DATA SHOWN:
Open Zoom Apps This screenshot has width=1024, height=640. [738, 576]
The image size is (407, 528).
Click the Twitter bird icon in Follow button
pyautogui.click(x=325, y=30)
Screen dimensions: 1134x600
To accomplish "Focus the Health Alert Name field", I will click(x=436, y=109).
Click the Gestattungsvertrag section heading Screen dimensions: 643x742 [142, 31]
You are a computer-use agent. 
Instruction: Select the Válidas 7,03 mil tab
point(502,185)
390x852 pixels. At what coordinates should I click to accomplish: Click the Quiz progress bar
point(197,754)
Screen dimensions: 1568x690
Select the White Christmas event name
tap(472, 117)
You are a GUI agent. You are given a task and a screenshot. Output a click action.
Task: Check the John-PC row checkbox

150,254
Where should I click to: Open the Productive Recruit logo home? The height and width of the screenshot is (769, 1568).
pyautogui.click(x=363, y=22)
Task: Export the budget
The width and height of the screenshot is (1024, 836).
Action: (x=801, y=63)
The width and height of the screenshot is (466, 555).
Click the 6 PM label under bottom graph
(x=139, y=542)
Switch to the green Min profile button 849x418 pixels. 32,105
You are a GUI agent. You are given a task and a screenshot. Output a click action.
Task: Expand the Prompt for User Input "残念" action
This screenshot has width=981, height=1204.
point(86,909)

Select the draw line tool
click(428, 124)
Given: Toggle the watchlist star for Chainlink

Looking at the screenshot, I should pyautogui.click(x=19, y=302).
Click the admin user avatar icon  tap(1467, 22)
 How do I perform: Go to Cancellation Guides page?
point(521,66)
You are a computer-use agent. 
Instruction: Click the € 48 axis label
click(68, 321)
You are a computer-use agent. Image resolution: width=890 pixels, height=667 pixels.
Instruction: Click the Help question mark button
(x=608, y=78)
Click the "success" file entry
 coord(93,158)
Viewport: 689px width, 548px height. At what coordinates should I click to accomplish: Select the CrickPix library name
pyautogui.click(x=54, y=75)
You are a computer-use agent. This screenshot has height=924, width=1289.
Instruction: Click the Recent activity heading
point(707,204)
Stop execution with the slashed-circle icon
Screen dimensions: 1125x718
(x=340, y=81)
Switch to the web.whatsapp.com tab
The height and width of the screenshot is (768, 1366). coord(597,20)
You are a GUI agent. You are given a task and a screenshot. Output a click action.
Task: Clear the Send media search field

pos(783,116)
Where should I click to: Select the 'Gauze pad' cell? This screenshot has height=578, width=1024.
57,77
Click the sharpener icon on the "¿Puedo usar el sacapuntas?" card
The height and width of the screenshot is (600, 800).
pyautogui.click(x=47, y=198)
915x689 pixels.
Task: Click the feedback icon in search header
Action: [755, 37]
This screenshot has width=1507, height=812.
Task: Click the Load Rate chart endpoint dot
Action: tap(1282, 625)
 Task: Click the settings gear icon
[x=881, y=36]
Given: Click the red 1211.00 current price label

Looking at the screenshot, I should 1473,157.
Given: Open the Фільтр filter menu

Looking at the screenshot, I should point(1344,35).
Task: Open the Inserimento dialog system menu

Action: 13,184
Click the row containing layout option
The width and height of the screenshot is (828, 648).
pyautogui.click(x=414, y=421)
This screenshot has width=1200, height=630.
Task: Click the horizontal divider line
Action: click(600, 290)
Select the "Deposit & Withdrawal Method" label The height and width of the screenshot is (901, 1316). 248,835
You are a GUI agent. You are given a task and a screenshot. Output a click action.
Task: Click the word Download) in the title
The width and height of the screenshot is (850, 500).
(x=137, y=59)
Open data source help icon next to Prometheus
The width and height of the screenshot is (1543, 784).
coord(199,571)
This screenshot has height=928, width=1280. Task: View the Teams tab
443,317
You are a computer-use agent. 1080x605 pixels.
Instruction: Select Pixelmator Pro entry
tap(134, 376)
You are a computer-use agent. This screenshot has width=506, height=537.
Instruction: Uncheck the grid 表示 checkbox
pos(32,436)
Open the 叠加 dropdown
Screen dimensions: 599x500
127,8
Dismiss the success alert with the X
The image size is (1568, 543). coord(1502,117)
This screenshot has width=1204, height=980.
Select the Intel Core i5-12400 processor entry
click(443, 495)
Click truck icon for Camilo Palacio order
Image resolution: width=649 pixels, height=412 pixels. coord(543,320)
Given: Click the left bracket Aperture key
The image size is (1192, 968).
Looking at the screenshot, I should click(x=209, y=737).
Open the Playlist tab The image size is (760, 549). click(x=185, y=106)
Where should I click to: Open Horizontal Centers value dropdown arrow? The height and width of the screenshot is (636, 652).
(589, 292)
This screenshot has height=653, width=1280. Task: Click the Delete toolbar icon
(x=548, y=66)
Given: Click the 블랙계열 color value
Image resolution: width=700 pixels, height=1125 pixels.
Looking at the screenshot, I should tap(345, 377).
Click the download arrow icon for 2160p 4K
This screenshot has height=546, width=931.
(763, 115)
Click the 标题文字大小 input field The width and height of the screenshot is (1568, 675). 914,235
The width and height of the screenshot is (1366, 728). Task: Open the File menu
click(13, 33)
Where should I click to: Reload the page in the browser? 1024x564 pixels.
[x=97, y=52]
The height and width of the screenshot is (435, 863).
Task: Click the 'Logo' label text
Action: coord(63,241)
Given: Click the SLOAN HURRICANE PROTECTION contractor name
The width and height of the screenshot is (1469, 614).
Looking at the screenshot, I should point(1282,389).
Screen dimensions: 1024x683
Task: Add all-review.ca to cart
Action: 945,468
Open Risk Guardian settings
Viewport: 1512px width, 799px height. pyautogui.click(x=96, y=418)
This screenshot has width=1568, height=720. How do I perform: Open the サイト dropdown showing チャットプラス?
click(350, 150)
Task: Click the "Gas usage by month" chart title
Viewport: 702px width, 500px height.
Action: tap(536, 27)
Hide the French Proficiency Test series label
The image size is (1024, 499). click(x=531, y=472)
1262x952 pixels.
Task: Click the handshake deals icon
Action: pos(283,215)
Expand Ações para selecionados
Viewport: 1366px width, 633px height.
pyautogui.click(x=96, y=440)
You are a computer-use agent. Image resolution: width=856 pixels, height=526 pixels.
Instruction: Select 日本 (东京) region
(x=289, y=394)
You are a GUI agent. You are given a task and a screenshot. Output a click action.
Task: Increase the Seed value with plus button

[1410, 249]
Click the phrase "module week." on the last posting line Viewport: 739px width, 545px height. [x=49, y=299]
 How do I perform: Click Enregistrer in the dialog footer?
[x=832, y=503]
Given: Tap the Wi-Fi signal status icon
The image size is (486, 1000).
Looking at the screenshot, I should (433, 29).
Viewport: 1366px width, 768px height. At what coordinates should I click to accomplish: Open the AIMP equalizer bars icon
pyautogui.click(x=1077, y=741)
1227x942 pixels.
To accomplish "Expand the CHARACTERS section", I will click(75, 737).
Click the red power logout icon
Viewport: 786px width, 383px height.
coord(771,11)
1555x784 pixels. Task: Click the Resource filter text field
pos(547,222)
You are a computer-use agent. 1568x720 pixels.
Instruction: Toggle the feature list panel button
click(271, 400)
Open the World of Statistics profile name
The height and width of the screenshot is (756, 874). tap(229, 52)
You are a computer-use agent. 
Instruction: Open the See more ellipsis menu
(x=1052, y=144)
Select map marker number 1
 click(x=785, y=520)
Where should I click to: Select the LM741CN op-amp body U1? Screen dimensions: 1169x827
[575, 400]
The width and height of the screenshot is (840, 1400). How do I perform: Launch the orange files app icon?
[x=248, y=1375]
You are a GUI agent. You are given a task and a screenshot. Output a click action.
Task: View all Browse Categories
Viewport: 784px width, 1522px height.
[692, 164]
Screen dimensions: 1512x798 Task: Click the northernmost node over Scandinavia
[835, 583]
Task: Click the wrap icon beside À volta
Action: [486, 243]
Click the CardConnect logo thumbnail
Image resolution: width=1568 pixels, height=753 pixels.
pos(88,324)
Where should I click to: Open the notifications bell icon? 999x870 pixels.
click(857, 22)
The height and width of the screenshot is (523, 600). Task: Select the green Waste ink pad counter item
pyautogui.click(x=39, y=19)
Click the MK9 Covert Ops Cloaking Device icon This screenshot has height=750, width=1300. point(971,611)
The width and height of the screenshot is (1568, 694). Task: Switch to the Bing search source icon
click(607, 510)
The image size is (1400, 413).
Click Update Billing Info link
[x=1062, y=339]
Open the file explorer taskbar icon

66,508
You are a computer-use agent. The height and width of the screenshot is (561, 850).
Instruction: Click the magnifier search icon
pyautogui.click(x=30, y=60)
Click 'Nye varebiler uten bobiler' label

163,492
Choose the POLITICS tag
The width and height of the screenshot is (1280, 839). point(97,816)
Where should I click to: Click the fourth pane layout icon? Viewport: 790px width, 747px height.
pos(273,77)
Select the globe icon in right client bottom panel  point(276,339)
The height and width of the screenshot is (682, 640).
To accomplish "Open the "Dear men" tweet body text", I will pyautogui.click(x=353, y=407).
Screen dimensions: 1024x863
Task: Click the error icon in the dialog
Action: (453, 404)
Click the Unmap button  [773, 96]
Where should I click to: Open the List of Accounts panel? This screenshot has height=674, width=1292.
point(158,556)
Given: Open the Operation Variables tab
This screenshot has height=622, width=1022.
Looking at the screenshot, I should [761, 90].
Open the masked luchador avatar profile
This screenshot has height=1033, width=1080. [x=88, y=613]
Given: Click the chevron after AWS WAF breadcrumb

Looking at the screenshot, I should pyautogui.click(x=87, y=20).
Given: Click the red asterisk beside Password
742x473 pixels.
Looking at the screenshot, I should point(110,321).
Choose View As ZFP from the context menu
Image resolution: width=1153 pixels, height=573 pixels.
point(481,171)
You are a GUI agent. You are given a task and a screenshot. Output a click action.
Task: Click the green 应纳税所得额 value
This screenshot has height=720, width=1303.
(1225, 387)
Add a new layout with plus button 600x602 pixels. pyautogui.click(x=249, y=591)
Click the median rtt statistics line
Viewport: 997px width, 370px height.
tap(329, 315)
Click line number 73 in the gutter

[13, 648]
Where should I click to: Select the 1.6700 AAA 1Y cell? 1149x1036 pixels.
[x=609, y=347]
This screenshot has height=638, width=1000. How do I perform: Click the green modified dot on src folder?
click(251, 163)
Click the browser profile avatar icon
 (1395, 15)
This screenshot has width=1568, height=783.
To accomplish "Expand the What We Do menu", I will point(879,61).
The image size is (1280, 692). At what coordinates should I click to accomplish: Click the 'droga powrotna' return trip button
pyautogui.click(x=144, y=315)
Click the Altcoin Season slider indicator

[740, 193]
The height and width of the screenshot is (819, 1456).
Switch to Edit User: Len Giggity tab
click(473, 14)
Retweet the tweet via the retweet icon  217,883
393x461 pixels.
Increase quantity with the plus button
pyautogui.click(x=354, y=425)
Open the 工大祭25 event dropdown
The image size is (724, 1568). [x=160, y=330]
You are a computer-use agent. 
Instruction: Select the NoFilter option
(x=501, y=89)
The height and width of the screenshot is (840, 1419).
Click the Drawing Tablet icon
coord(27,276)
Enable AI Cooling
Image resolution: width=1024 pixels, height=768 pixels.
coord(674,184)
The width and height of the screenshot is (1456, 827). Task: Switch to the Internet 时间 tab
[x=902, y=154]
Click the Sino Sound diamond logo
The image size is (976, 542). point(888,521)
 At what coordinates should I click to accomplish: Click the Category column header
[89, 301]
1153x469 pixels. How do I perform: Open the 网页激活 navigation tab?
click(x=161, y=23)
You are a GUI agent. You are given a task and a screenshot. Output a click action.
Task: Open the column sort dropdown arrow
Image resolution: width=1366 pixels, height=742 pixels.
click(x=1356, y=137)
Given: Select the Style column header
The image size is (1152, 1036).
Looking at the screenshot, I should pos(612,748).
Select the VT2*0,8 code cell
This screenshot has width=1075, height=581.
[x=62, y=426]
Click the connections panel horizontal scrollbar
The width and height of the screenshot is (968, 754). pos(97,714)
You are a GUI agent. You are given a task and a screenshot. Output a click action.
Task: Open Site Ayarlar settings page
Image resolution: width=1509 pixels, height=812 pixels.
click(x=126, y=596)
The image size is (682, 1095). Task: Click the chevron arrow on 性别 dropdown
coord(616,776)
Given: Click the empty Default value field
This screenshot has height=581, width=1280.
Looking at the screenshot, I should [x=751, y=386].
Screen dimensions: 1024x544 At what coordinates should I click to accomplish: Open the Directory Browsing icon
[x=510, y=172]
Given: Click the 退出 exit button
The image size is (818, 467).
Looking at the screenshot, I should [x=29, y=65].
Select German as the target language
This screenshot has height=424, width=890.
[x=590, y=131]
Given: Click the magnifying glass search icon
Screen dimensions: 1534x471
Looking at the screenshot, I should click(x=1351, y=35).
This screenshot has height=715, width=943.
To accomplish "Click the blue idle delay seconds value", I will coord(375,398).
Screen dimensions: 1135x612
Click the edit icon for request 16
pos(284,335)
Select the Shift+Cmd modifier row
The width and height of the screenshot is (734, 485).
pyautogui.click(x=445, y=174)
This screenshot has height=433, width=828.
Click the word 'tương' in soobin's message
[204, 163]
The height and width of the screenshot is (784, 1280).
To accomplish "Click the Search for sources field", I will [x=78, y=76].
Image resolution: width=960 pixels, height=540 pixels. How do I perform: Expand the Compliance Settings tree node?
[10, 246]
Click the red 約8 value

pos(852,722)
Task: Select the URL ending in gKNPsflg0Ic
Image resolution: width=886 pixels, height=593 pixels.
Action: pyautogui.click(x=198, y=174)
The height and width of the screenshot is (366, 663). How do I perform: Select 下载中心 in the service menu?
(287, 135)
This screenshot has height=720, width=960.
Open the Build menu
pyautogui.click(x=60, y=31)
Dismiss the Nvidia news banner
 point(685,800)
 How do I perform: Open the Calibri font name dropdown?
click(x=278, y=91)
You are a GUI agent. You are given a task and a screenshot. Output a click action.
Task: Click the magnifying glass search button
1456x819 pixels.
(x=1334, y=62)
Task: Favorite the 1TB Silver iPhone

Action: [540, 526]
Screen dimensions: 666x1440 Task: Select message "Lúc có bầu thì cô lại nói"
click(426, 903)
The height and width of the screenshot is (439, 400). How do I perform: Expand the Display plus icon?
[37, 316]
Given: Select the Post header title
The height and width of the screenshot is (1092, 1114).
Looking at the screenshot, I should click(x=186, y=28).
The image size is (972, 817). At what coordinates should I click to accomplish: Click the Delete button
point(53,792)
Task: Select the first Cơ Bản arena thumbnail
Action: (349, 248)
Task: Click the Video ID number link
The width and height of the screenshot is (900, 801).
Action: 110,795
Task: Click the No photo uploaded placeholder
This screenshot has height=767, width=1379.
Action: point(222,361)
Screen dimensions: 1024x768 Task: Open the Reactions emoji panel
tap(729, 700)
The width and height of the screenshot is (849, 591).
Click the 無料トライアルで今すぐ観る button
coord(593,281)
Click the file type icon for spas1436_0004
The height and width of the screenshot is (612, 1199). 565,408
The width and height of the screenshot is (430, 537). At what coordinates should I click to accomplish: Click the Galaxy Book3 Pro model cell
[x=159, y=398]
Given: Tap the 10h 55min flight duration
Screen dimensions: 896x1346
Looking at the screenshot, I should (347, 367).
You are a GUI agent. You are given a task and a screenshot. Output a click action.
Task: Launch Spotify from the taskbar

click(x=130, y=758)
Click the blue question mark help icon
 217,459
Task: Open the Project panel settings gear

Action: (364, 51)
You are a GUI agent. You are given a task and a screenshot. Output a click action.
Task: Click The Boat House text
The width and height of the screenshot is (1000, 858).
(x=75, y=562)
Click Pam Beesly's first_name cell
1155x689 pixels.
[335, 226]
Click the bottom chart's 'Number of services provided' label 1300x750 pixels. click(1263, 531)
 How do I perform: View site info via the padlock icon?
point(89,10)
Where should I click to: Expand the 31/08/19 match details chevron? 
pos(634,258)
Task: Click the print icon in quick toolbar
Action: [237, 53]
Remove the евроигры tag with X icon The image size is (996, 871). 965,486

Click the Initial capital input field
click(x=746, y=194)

ASSIGNED TASK:
Using the material above, transcribe exactly the lines from the line with "Click the Drawing Tablet icon" to the line with "Given: Select the Style column header"; both count, and nothing else goes in.

RESULT OF THE EXERCISE:
Click the Drawing Tablet icon
coord(27,276)
Enable AI Cooling
Image resolution: width=1024 pixels, height=768 pixels.
coord(674,184)
The width and height of the screenshot is (1456, 827). Task: Switch to the Internet 时间 tab
[x=902, y=154]
Click the Sino Sound diamond logo
The image size is (976, 542). point(888,521)
 At what coordinates should I click to accomplish: Click the Category column header
[89, 301]
1153x469 pixels. How do I perform: Open the 网页激活 navigation tab?
click(x=161, y=23)
You are a GUI agent. You are given a task and a screenshot. Output a click action.
Task: Open the column sort dropdown arrow
Image resolution: width=1366 pixels, height=742 pixels.
click(x=1356, y=137)
Given: Select the Style column header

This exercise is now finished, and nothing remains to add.